#### Records ####
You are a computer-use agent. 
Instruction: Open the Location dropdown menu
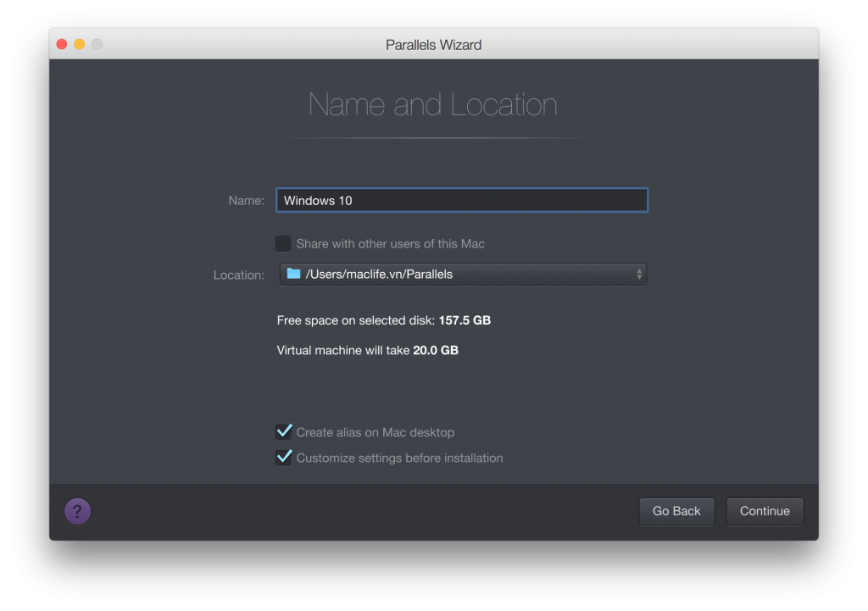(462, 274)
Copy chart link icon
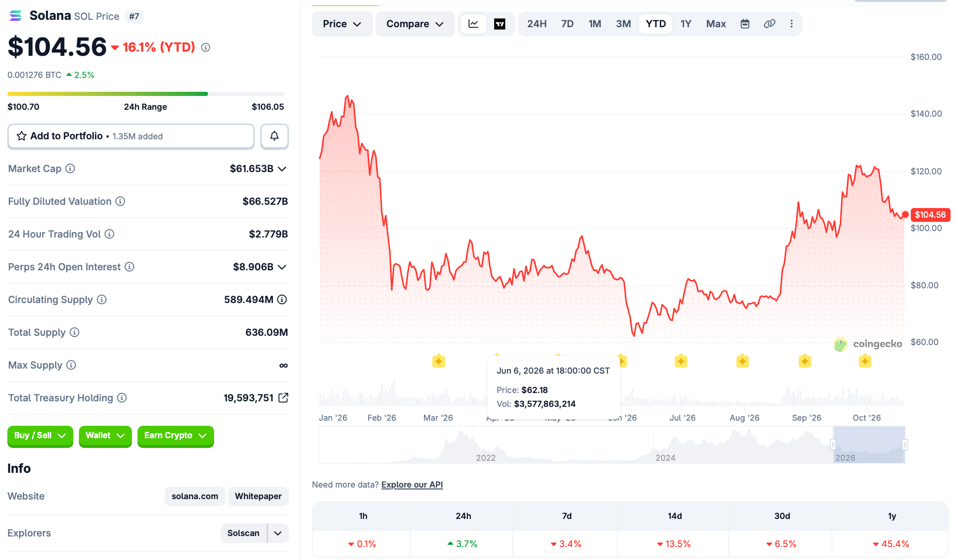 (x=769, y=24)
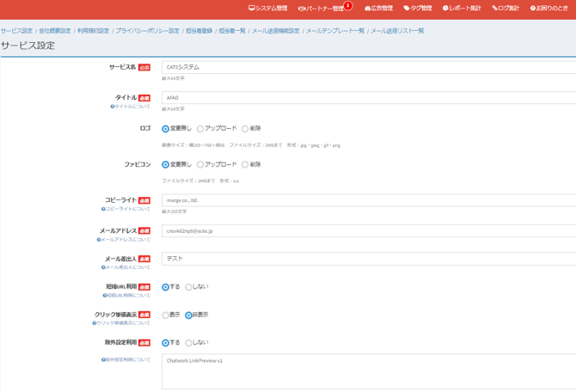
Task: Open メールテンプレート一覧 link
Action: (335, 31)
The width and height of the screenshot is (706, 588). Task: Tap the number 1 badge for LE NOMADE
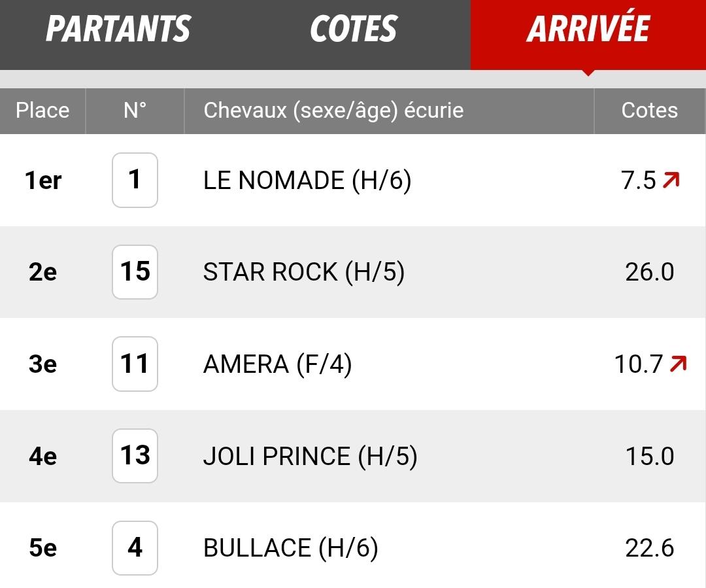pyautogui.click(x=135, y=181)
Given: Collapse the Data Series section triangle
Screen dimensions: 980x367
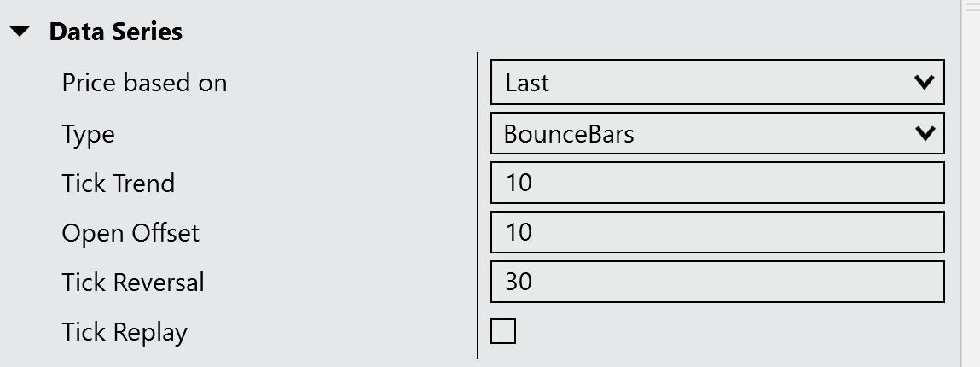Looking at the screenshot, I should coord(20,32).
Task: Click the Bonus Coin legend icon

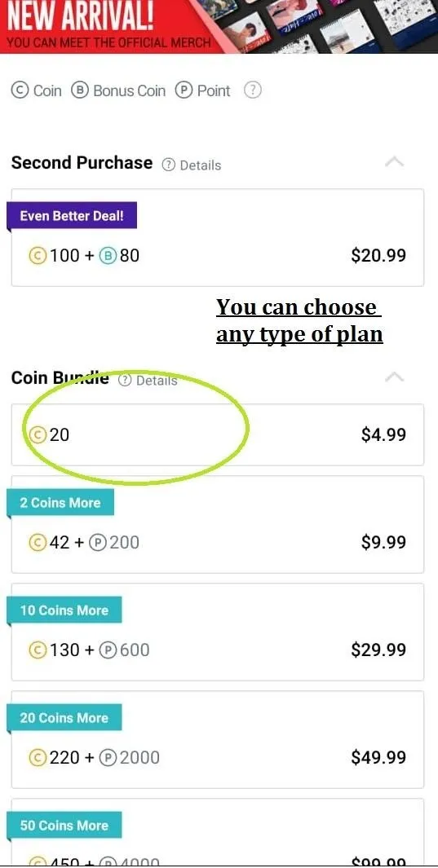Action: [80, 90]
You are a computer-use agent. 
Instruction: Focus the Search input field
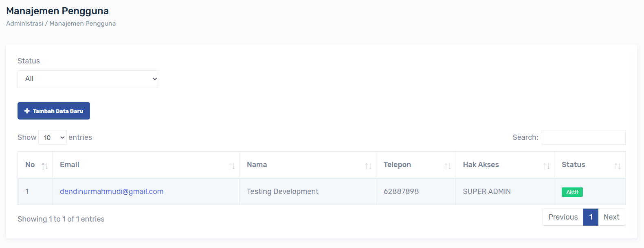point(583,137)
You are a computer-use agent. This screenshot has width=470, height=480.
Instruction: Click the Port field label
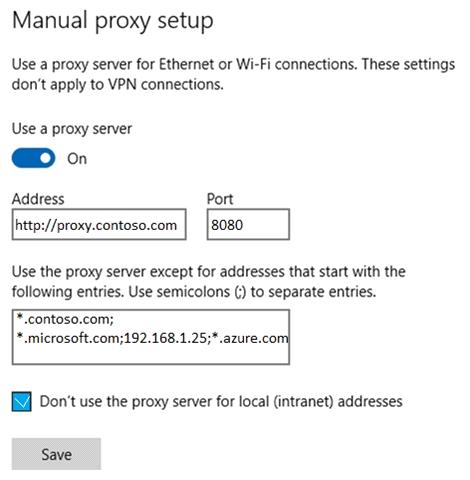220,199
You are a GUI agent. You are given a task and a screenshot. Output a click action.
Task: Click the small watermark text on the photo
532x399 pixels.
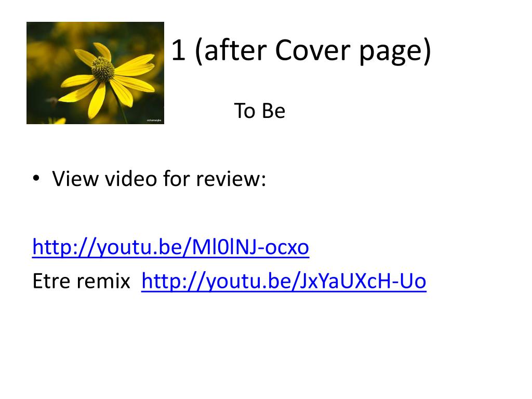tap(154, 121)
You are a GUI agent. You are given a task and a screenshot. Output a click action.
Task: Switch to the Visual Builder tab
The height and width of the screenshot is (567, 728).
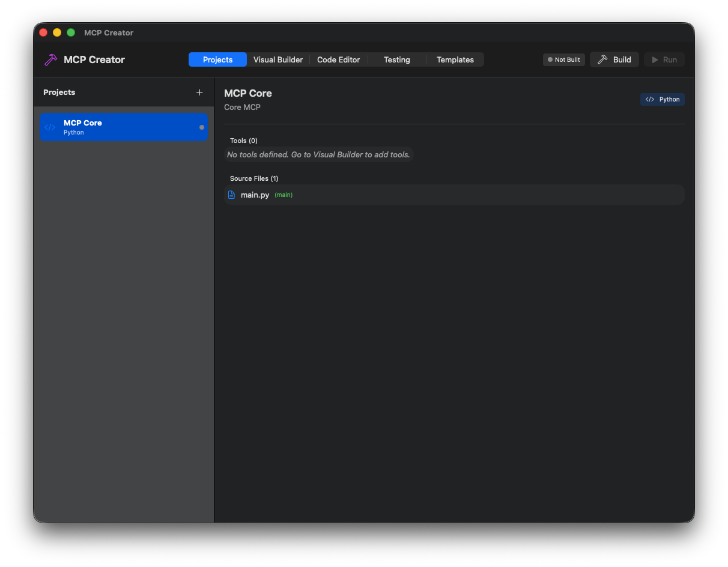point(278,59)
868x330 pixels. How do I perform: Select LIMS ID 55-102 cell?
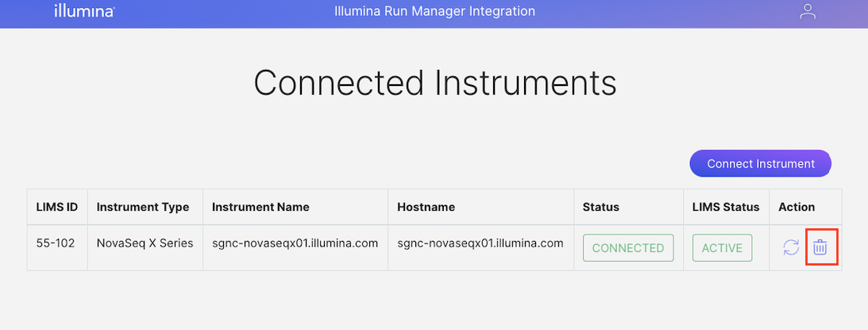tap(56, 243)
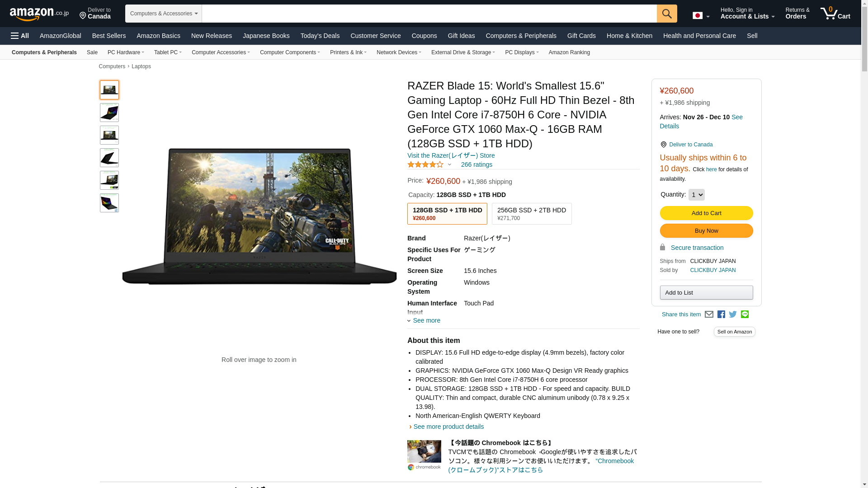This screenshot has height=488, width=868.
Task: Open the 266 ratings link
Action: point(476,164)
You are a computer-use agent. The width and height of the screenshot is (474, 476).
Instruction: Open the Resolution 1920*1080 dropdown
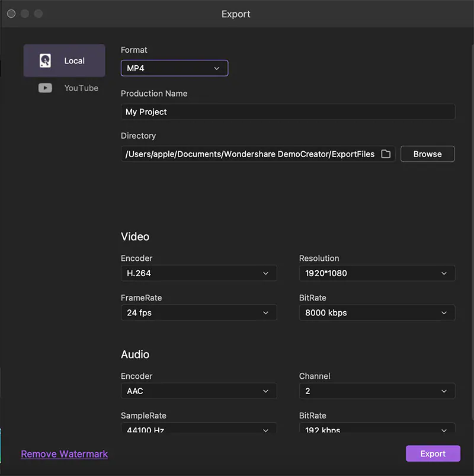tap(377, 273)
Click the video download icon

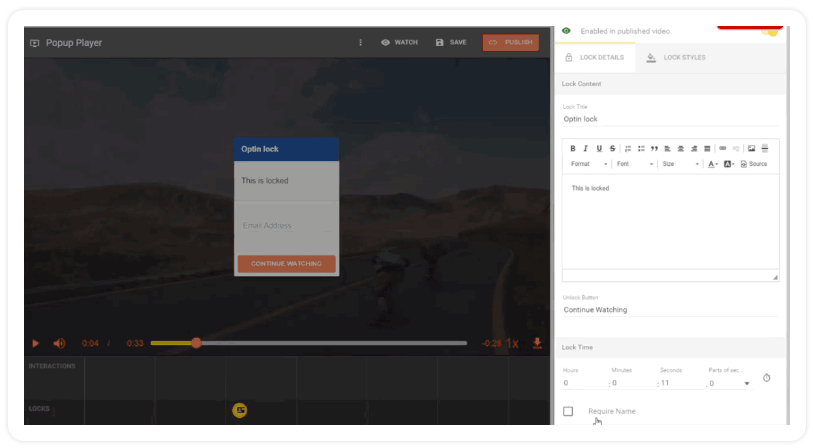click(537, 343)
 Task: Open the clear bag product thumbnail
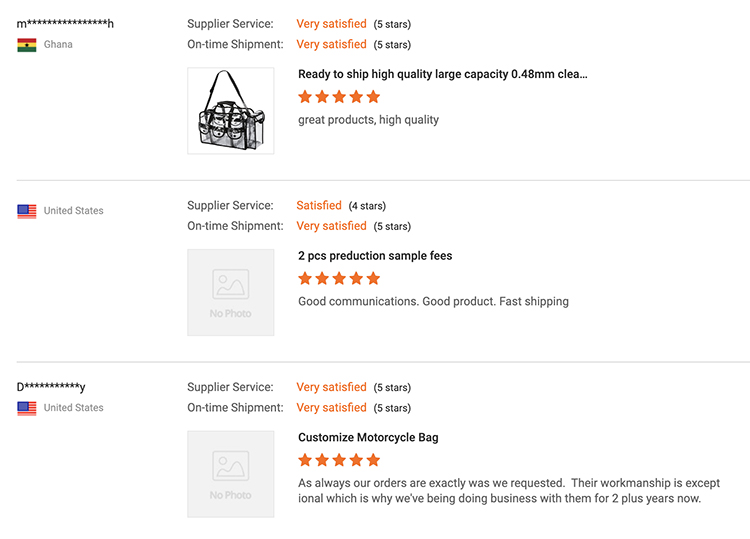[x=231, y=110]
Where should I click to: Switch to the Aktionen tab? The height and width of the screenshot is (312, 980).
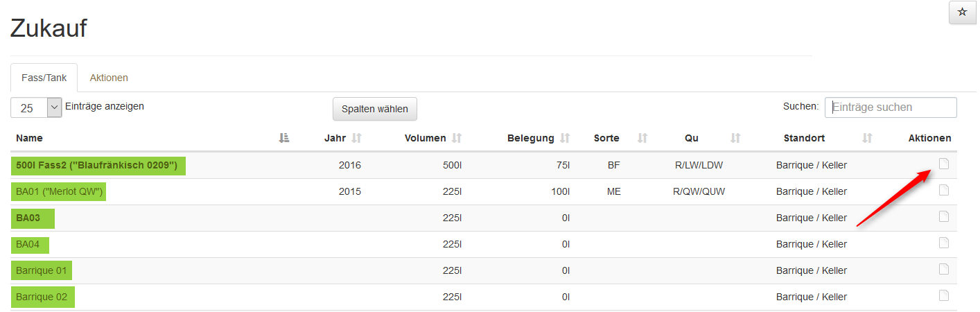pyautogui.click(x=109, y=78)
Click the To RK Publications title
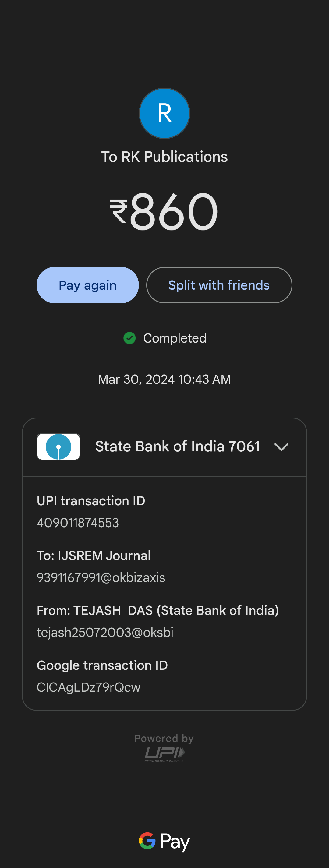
####
▶ [What the task requires]:
Where a line above holds the string "computer", copy that line.

▶ [Response to the task]:
You are a computer-use agent. 
You are a computer-use agent. 
You are a computer-use agent. This screenshot has width=470, height=480.
You are a computer-use agent. The width and height of the screenshot is (474, 476).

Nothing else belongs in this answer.